The gate didn't resist.

Blaine stepped through the archway and the world unraveled. Light folded. Sound inverted. For a single suspended moment, he felt nothing—no ground, no air, no warmth in his chest. Then everything snapped back into place with a force that drove him to his knees.

The ground beneath him was black. Cracked. Ancient. It radiated no heat, but something in the stone felt burned—like the memory of fire had been baked into its structure centuries ago and never faded. He pushed himself up slowly and took his first breath of foreign air.

It was wrong. Too thick. Too sharp. Each inhale carried a weight, a density that pressed against his lungs. His body adjusted automatically, but the sensation didn't fade. The sky above was a deep, bruised red that stretched in every direction without a sun, without clouds, without any source he could identify. The light simply existed—dim, oppressive, casting shadows that moved without anything to cast them.

This isn't a zone. It's a different reality entirely.

The system flickered and struggled. Its interface wavered before stabilizing.

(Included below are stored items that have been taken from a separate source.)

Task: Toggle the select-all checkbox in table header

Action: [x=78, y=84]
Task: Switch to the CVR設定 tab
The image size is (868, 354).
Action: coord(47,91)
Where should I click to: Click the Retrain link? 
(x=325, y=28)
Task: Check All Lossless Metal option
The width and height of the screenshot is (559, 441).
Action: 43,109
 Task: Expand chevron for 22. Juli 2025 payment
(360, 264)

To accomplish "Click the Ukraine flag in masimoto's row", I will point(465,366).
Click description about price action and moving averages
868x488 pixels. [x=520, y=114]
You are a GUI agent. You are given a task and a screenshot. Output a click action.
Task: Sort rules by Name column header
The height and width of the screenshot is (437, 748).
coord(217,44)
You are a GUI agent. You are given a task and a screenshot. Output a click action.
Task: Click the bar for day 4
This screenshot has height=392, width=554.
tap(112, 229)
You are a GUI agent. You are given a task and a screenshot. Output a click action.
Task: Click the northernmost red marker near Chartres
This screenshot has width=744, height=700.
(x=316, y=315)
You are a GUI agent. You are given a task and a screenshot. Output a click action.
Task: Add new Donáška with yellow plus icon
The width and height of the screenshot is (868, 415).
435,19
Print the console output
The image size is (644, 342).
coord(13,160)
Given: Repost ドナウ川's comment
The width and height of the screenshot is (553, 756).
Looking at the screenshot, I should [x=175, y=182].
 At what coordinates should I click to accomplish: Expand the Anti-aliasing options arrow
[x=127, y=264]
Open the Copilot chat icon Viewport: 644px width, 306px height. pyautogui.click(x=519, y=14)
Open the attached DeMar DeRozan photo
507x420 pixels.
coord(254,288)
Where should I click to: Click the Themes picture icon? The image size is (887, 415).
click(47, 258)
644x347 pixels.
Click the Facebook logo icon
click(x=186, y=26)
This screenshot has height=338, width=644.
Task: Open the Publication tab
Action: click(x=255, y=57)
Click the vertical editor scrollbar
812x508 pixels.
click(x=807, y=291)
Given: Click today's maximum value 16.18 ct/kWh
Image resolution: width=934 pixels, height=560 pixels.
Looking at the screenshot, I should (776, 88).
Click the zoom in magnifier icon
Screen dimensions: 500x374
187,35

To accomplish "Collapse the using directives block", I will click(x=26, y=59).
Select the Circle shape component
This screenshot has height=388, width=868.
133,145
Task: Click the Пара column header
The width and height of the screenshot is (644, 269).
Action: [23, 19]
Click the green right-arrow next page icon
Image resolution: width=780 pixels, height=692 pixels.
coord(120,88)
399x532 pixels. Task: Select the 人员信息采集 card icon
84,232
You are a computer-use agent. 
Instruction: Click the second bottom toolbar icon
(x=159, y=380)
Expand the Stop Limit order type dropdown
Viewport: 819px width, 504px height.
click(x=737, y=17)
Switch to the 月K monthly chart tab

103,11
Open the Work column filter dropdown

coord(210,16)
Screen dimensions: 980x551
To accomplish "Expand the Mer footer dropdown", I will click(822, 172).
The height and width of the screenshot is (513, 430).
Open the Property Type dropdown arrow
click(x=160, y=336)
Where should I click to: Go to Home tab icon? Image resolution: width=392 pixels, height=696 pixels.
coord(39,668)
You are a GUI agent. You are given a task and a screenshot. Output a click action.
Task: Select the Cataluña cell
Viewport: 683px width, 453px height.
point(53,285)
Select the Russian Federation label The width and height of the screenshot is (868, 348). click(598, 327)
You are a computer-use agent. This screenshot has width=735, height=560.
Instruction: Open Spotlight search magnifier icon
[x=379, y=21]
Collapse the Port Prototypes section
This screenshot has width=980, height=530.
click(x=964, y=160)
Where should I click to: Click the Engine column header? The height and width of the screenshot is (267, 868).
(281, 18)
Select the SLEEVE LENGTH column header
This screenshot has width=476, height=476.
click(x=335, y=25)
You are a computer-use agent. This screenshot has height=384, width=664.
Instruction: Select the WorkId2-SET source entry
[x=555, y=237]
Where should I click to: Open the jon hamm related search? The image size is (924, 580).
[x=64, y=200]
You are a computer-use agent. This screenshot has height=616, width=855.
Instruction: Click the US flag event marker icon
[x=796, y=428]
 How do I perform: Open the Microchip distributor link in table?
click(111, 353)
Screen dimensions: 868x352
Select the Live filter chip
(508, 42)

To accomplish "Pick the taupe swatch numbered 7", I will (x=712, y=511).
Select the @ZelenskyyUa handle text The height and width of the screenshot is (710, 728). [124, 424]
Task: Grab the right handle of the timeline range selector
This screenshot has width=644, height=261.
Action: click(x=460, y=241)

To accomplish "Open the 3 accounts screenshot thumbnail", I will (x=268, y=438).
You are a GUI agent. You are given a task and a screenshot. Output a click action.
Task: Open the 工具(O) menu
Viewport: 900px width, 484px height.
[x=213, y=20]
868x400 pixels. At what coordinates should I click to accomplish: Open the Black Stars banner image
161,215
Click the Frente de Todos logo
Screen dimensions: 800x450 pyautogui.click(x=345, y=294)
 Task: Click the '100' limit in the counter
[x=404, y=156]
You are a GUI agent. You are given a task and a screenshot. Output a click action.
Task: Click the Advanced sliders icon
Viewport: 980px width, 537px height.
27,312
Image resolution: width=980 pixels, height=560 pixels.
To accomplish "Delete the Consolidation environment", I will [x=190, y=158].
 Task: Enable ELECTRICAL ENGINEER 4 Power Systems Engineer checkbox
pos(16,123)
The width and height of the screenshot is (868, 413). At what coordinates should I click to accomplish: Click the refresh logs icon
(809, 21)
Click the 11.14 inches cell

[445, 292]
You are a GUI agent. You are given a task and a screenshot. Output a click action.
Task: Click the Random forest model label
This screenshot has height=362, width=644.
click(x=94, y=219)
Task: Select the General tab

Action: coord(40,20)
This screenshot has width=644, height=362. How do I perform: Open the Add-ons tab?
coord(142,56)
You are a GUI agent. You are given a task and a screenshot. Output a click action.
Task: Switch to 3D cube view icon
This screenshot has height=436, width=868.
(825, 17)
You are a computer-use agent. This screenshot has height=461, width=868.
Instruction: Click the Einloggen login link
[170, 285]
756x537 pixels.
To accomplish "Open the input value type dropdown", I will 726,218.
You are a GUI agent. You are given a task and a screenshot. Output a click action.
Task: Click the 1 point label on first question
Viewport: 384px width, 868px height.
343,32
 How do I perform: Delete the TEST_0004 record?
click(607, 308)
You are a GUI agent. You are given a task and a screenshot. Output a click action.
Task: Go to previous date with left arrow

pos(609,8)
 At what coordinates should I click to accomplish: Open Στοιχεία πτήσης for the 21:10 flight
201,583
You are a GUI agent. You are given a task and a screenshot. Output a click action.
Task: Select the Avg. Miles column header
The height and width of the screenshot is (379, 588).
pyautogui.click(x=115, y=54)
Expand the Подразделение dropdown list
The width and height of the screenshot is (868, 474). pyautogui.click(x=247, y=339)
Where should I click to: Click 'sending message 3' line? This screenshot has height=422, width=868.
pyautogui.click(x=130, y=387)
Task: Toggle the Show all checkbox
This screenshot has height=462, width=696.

[New Environment Detected]

[Warning: Unknown Energy Density High]

[System Functions: Partial]

Partial. So even the system wasn't fully prepared for this place. That was useful information. It meant the rules were different here. It meant he had to be careful about what he trusted.

The warmth in his chest pulsed once. Not warning. Recognition. The bloodline had felt this world before—or one like it.

A sound broke the silence. Low. Dragging. Not far.

Blaine turned, the pipe already raised. The creature that emerged from the red haze was humanoid but wrong in ways that went beyond the corrupted things in the building. Its limbs were too long—elongated past any functional proportion. Its posture was bent, broken, yet it moved with a fluidity that suggested the distortion was natural for this world. Its eyes were empty, pale, reflecting nothing. Above its head, where the scan should have shown a number, there was only static.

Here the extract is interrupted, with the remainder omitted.